自分が責められても仕方ない。そう思っている顔付きだ。
「えへへ、邪魔してごめんね。みゆはあっちに移動するから――」
「斉藤さん」
「し、新庄君?」
バスの中はクラスメイトたちが騒いでいる。
俺が斉藤さんの名前を呼んだ時、懐かしい記憶が脳裏に舞い戻る。
新庄君と呼ばれて、あの時の図書室での思い出が胸に突き刺さる。
痛い、とても痛い。平和な日々は一瞬で覆され、守ろうとした人から恐怖の目を向けられる。よく知りもしない生徒からいわれのない言葉を浴びせられる。
怖かった。心を殺せば何も感じなくなると思った。
――なんであの時否定してくれなかった。
その言葉は意味が無い。
だって俺たちは未熟な子供だったんだから。
自分だけが傷を負っているわけじゃない。この学校に入ってどれだけ斉藤さんに冷たくした? どんな理由があるにせよ拗ねた俺に歩み寄ろうとしてくれた。俺は冷たく拒んだ。
「斉藤さん」
俺はもう一度斉藤さんの名前を呼ぶ。
「え、は、はい」
「斉藤、さん……、今でも、本、好きなの?」
「うん……、好きだよ」
「そっか」
俺と斉藤さんにしかわからない空気感と間。あの時にタイムスリップしたような気分だ。
俺はいままでちゃんと斉藤さんを見ていなかった。
同じクラスなのにいない人として考えていた。
――勇気がなかっただけだ。
胸に刻み込め。ちゃんと目を見て話せ。あんりと過ごしたからわかる。
どれだけ俺を心配していたのか。どれほど後悔と罪悪感が大きかったのか。
『ねえ、新庄君、この本すっごく面白いから読んでね! 終わったらまた感想教えてよ』
中学時代、斉藤さんと最後に交わした言葉。
それから斉藤さんは変わってしまったと思っていた。
だけど、目の前にいる泣きそうで心配性で本好きの少女は……、あの時の斉藤さんであった。
「――――あの本の感想……、今度言う」
斉藤さんの目を見て俺は言った。
通じるとは思っていない。
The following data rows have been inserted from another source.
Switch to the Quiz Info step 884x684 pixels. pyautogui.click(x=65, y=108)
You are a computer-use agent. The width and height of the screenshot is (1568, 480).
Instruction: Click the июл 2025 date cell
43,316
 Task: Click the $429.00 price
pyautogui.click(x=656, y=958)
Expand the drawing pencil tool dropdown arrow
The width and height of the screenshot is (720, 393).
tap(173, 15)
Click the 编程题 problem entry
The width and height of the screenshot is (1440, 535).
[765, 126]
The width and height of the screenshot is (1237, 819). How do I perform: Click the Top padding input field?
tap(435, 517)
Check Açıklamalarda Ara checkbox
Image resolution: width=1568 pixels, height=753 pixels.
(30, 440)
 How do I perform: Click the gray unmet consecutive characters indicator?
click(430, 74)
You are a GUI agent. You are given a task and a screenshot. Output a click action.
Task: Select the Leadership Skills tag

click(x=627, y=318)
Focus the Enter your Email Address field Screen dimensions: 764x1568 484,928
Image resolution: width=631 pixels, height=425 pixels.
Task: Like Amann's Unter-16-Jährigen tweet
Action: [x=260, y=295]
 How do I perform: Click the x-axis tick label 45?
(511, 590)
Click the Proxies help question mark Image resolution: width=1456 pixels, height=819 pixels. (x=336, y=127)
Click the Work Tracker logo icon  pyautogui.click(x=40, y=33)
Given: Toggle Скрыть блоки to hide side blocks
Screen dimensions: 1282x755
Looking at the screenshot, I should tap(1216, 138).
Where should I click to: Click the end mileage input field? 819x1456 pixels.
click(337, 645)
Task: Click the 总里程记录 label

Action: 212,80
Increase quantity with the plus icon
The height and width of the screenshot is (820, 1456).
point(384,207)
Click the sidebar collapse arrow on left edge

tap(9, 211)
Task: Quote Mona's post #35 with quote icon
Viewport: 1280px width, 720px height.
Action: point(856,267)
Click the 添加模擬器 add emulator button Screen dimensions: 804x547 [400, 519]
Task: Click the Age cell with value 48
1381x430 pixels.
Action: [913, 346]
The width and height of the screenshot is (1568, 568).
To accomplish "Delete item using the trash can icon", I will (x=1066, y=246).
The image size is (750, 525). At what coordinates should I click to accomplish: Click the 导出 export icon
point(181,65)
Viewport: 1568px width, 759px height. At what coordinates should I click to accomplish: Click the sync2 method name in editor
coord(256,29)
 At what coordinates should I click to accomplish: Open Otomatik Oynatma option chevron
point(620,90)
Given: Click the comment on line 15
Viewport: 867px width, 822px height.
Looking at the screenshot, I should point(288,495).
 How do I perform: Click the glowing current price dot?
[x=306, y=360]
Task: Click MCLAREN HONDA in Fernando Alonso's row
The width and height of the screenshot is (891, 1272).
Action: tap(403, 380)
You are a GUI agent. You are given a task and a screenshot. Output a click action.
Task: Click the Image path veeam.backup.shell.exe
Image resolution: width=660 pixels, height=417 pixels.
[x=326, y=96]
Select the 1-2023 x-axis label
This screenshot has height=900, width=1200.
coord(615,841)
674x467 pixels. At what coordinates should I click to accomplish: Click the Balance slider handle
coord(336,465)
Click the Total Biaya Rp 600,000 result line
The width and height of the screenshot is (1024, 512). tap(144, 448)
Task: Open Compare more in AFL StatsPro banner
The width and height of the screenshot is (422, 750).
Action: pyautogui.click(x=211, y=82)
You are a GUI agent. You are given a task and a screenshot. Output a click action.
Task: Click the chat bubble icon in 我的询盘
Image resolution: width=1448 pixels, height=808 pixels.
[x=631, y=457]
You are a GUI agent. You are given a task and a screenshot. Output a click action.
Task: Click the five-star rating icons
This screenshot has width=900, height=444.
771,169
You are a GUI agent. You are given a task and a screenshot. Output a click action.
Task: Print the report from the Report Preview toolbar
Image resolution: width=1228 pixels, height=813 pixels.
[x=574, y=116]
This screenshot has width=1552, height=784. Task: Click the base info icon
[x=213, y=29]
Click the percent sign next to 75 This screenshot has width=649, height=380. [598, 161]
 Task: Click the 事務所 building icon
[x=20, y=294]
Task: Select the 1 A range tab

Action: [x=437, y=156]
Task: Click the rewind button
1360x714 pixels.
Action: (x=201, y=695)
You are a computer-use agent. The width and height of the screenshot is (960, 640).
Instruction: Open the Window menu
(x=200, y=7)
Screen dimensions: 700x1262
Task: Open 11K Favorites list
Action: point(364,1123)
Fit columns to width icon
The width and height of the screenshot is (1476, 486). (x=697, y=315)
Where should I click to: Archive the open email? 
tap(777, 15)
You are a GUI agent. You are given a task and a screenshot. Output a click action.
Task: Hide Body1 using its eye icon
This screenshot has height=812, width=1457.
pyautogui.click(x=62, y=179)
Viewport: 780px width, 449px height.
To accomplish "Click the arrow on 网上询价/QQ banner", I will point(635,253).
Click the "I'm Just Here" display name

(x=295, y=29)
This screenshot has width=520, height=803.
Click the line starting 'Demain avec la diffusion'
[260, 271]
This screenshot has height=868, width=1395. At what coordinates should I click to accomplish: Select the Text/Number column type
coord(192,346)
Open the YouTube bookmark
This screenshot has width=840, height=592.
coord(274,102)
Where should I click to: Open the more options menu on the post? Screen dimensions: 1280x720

ひどく昔の事だ――
だが、斉藤さんの目には大粒の涙がこぼれそうになっていた。
「でも、みゆたちは……、もう、関わっちゃ……」
あんりがハンカチを取り出して斉藤さんに手渡す。
周りのクラスメイトは俺たちを気にせず騒いでいる。いや、気にしないように気を使ってくれているんだな。
「そんなものは知らない。……もう俺は大丈夫だから」
あんりを強く見つめる。柔らかく微笑むあんり。
俺を癒やし尽くしてくれた大切な愛しい人。